The adjective "binary" means "Using or denoting a system of numerical notation that has 2 rather than 10 as a base", and that is right, binary search indeed deals with "2": it involves binary decisions with two choices at each step of the search, which means at each step of the search you can eliminate half of the amount of data. One typical example of this is searching a name in phonebook. If you are using linear search/sequential search, it means you will start from the first page, look for every name in the phone book until you find it. That way, the name you are looking for can be the first one on the first page if you are lucky, or somewhere in between page 1 and last page, or the worst case, the last one at the last page. Therefore the worst-case running time for a sequential search is always O (n).
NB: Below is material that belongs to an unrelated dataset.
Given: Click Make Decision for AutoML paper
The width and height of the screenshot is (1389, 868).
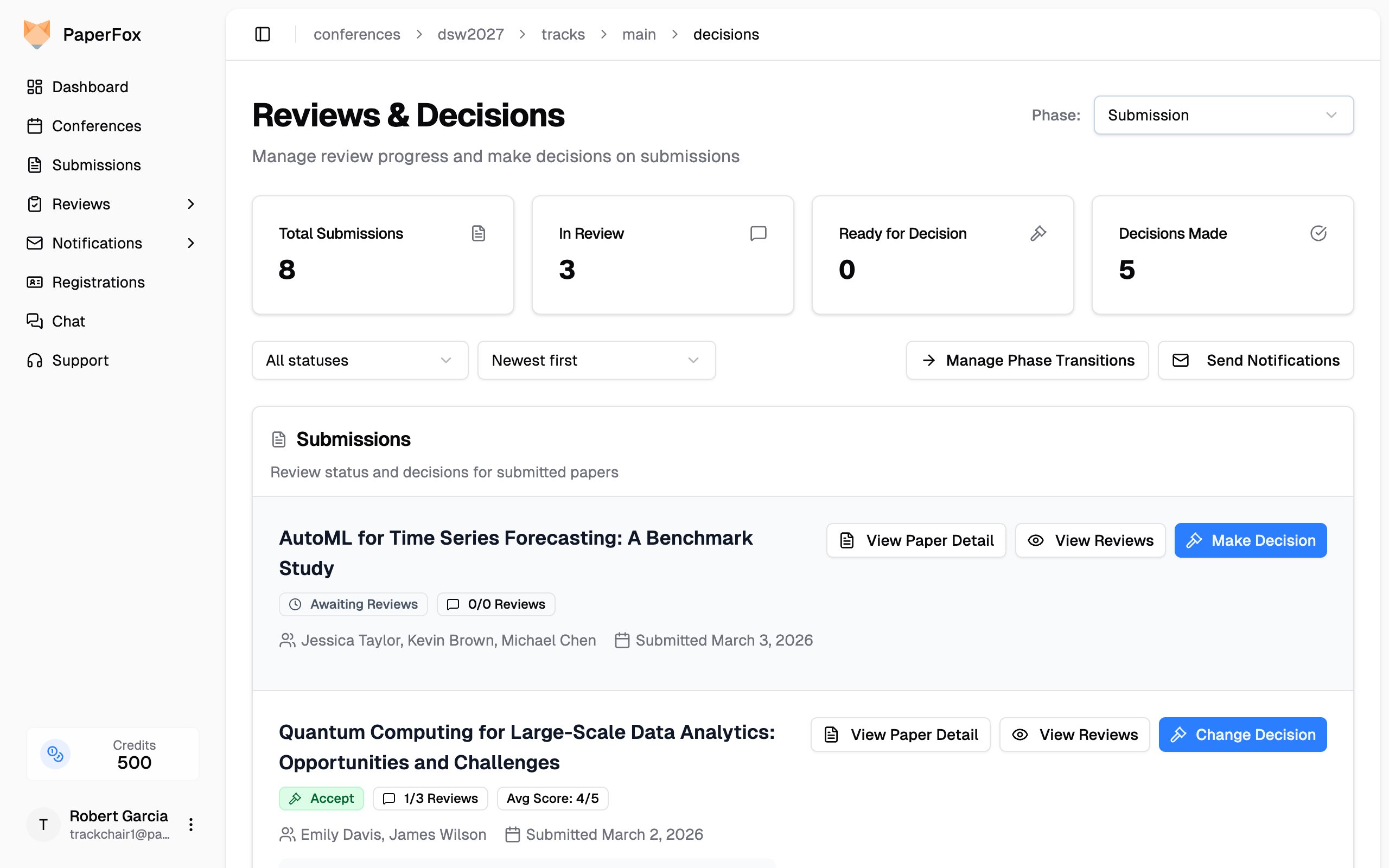Looking at the screenshot, I should tap(1250, 540).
On the other hand, binary search is just like what you will do in real life when searching for a name in phone book. Let's say you are searching for the name "Walter". You will just open the phone book approximately half way. OK, there are 26 alphabets, so in the mid way it mus be names start with the letter "M" (the 13th alphabet). Now you will think: OK, "W" in the word "Walter" is after the letter "M", so it can't be in the first half of the phonebook, so you "decide" to skip the first half of the phonebook and the result must be in the second half of the phone book. Now you flip the second half of the phonebook half way, it's probably a name starts with the letter "T". because letter "T" is in the middle of letter "M" and "Z". Again, you will come up with the same idea to skip the first half from "M" to "T" because "W" isn't there... Now only "T" to "Z" remains... You repeatly making this kind of "decision" to eliminate half of the remaining data, until you find the name "Walter" on the phone book.
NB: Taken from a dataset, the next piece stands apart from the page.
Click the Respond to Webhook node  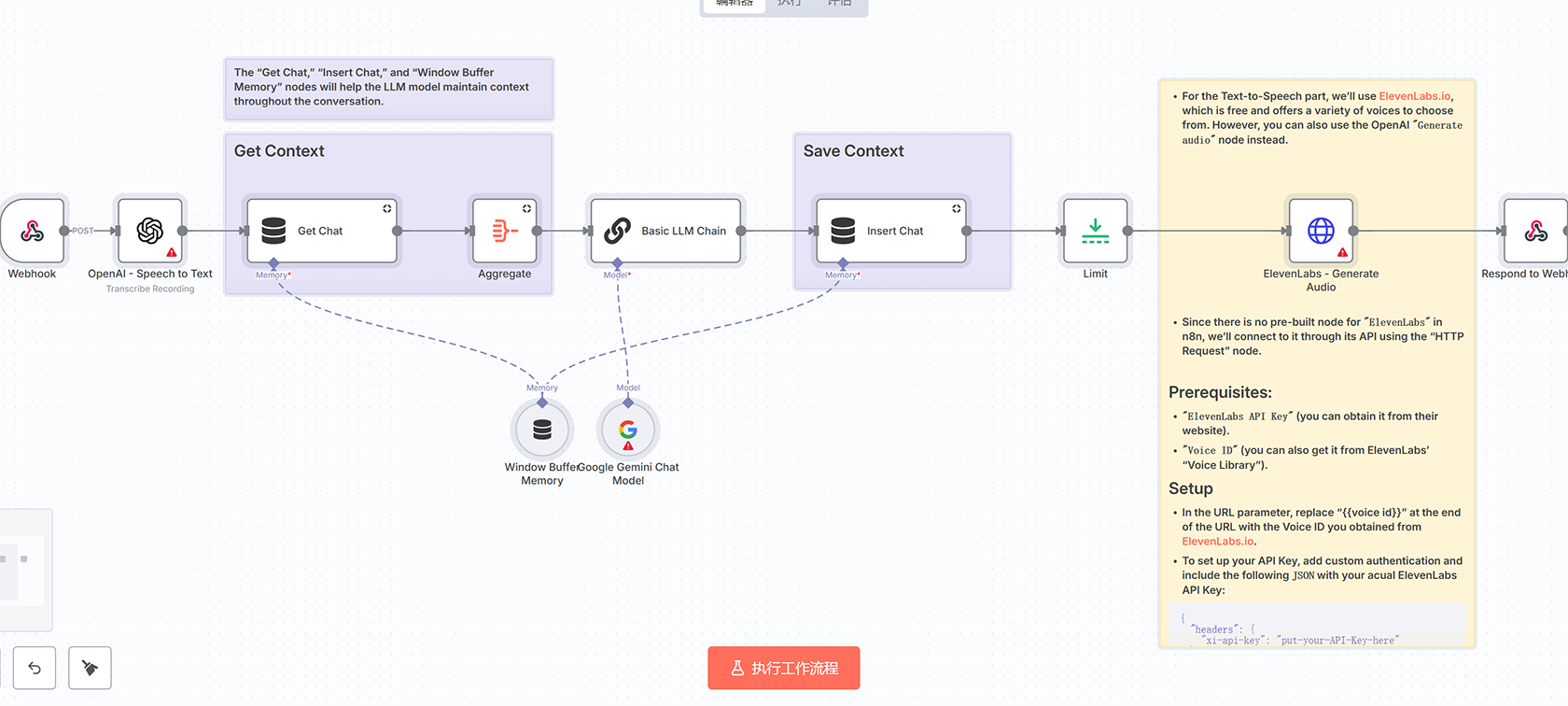tap(1535, 231)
If you are searching for a data entry in n pieces of data, after the first "decision" you eliminate n/2 of the total amount of data, second time you eliminate another n/2 of the previous n/2, meaning so far you have eliminated 3n/4 of the total amount of data. The 3rd time you eliminate another n/2 of the previous n/2 of its previous n/2, meaning so far you have eliminated 7n/8 of the total amount of data, and so on so forth. Therefore, the worst-case running time for a binary search is always O (log n), and that is much smaller than O (n), and therefore much faster than sequential search.